Affinity sees groundwater recover following heavy rainfall
Affinity Water has announced that a hosepipe ban will not be needed in the Spring following heavy rainfall over the winter.
The announcement follows Affinity Water’s earlier warning in September 2019, where the water company alerted customers to the possibility of a hosepipe ban in spring 2020 in its central region following nearly three years of below average rainfall.
“Groundwater levels have recovered from a ‘low’ position in October 2019 and will continue to rise until the end of the autumn and winter ‘recharge’ period”, said Kevin Barton, head of external communications.
“The groundwater ‘recharge’ period is usually between October and March each year and it is the time where rainfall is most likely to filter down into the aquifer, deep underground.
“In spring and summer, rainfall is less likely to filter into the aquifer as most rain is used for trees and plants for growth or is lost to evaporation”.
The three years of dry weather also affected the local environment with low flows in the region’s globally rare chalk streams, which in some places had dried up posing a risk to local wildlife.

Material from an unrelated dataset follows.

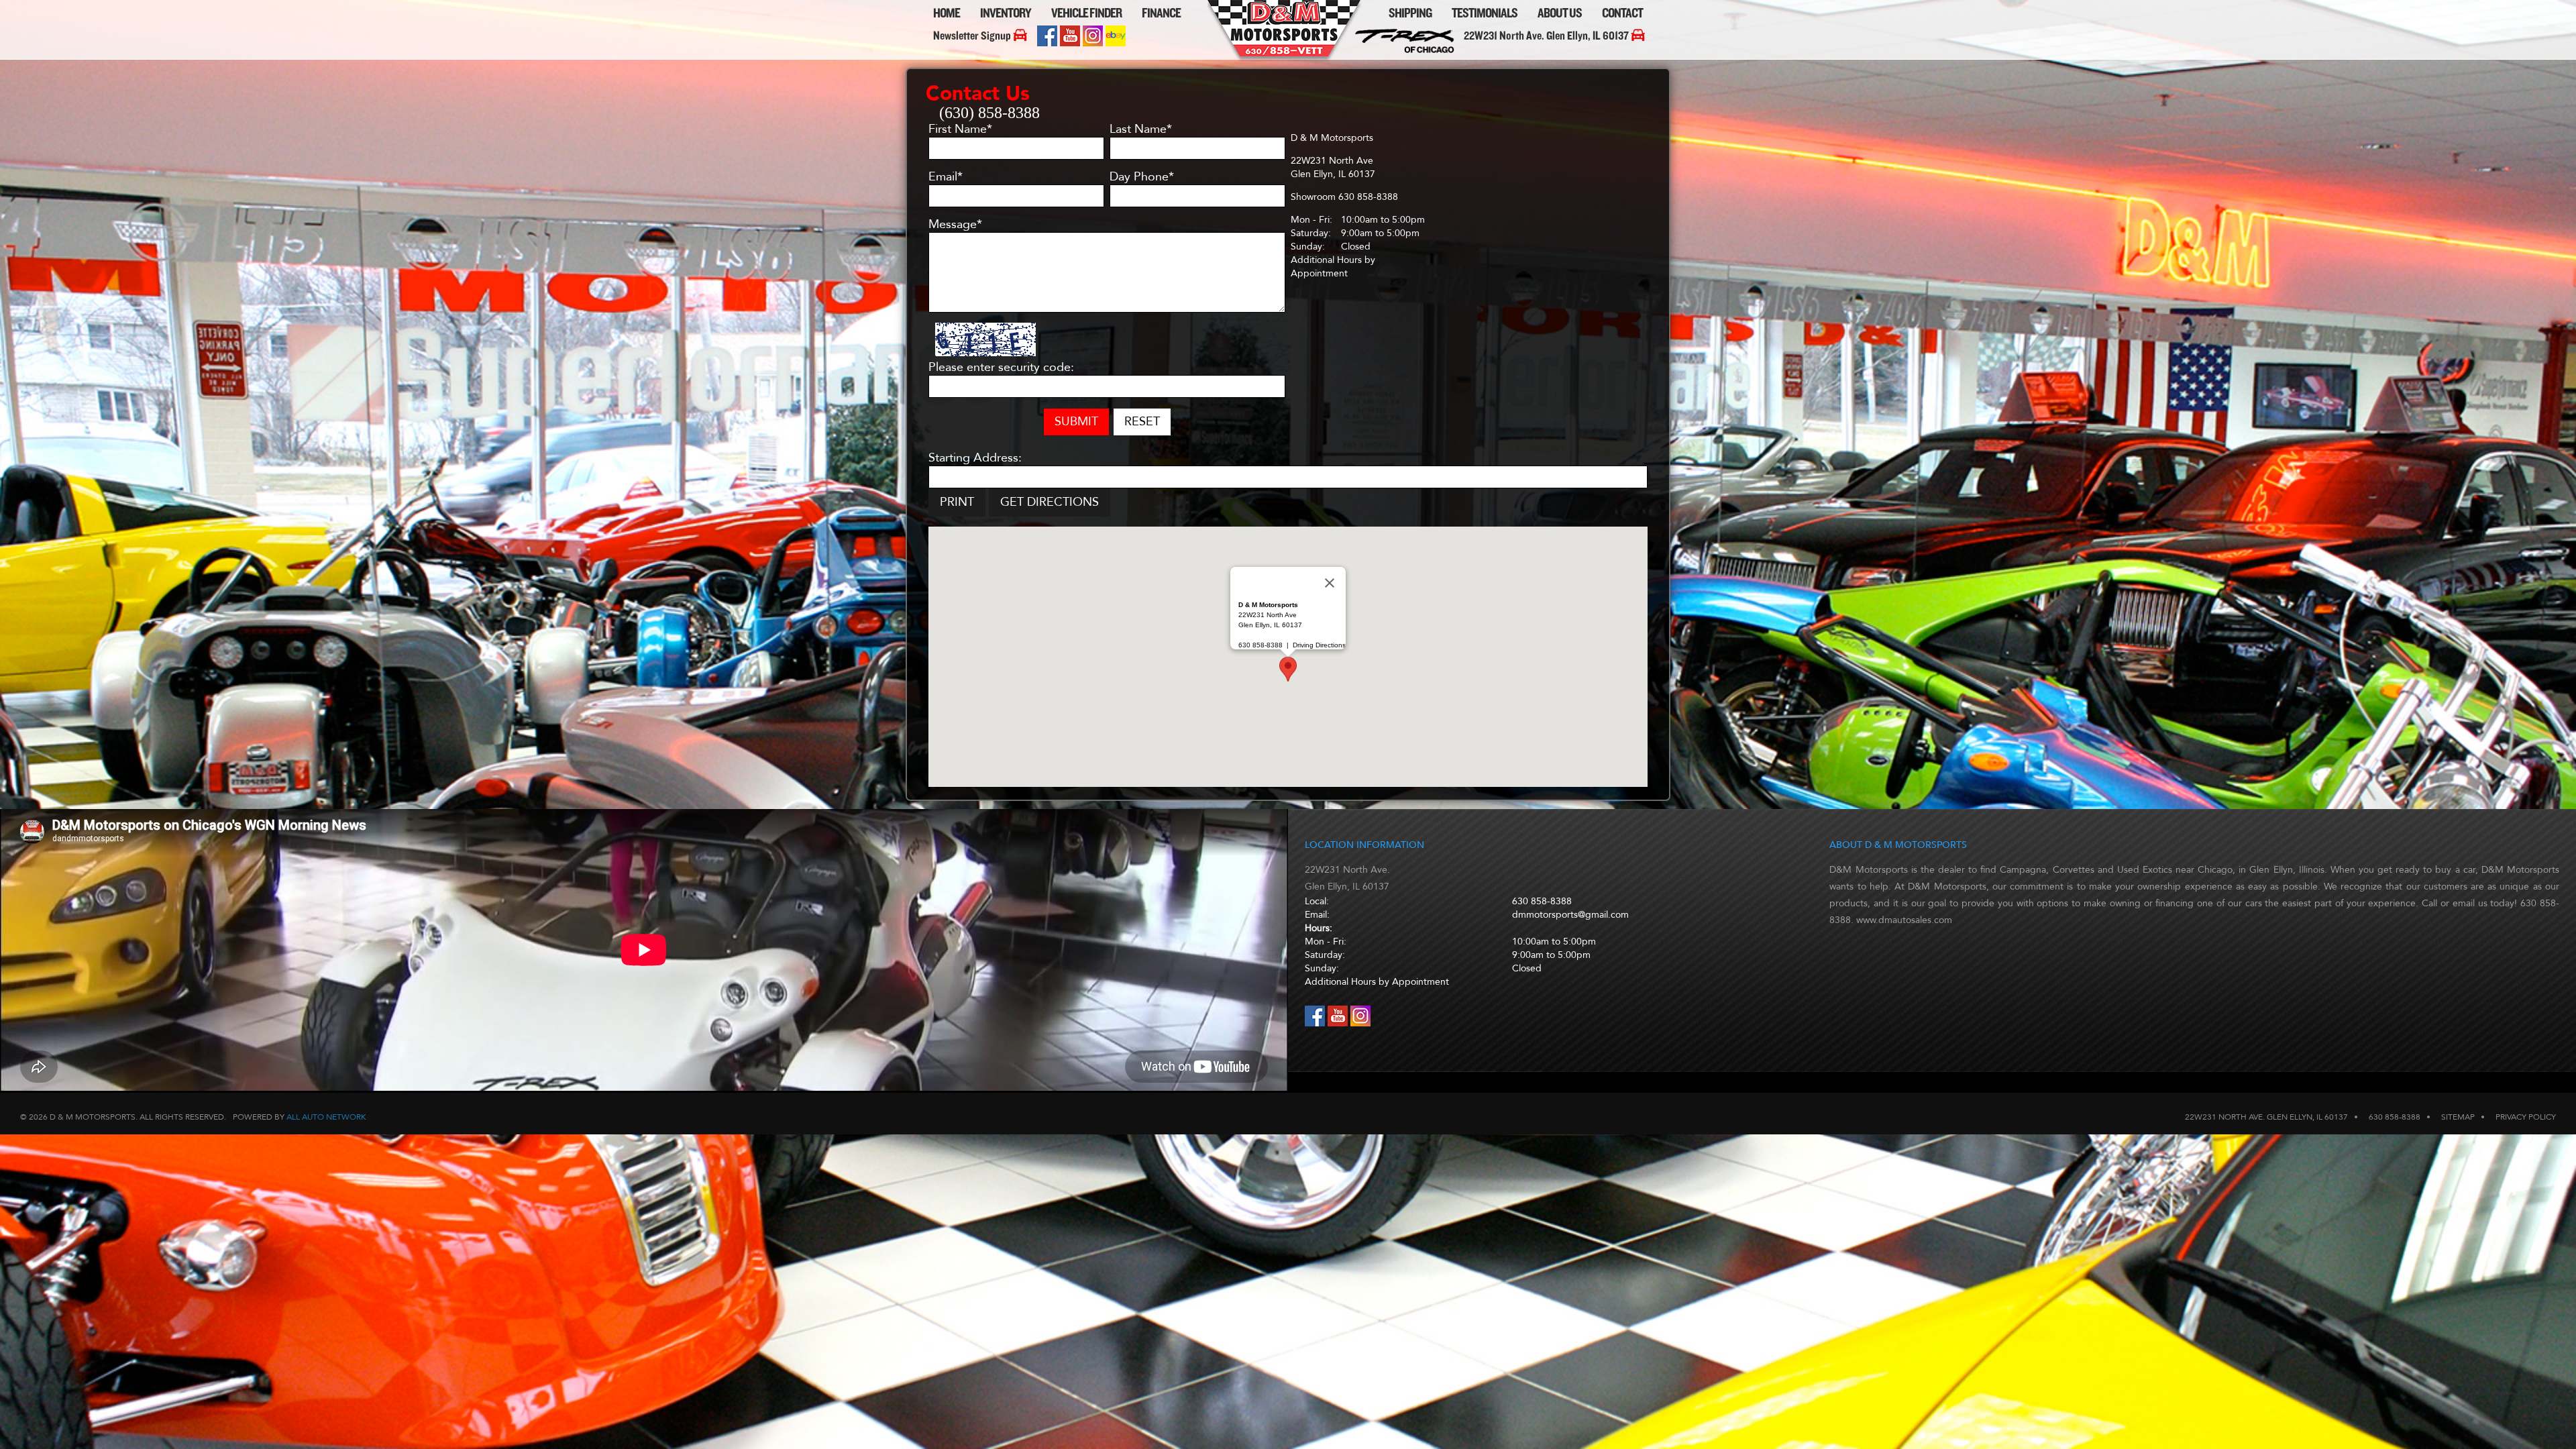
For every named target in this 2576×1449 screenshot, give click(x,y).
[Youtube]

“The effects of an environmental drought can in some cases be felt much sooner than an impact on public water supply, and at times can take longer to recover,” added Affinity Water’s director of corporate affairs, Jake Rigg.
“Climate change is making periods of prolonged dry weather more intense in Southeast England. At Affinity Water, we recognise the responsibility we have to protect and nurture the environment and we need our customers to join with us on this important journey. Within our catchment area we have some of the rarest habitats in the world – chalk streams, often described as England’s Amazon.
“Centuries of historical river alterations, prolonged periods of dry weather and the demand for water all play their part in how these habitats fair. We need to treasure and protect them and we can all do that by using less water.
“At Affinity Water, we have embarked on a massive programme of river restoration whilst reducing the amount of water we take from groundwater and are also working hard to fix leaks to leave more water in the environment.”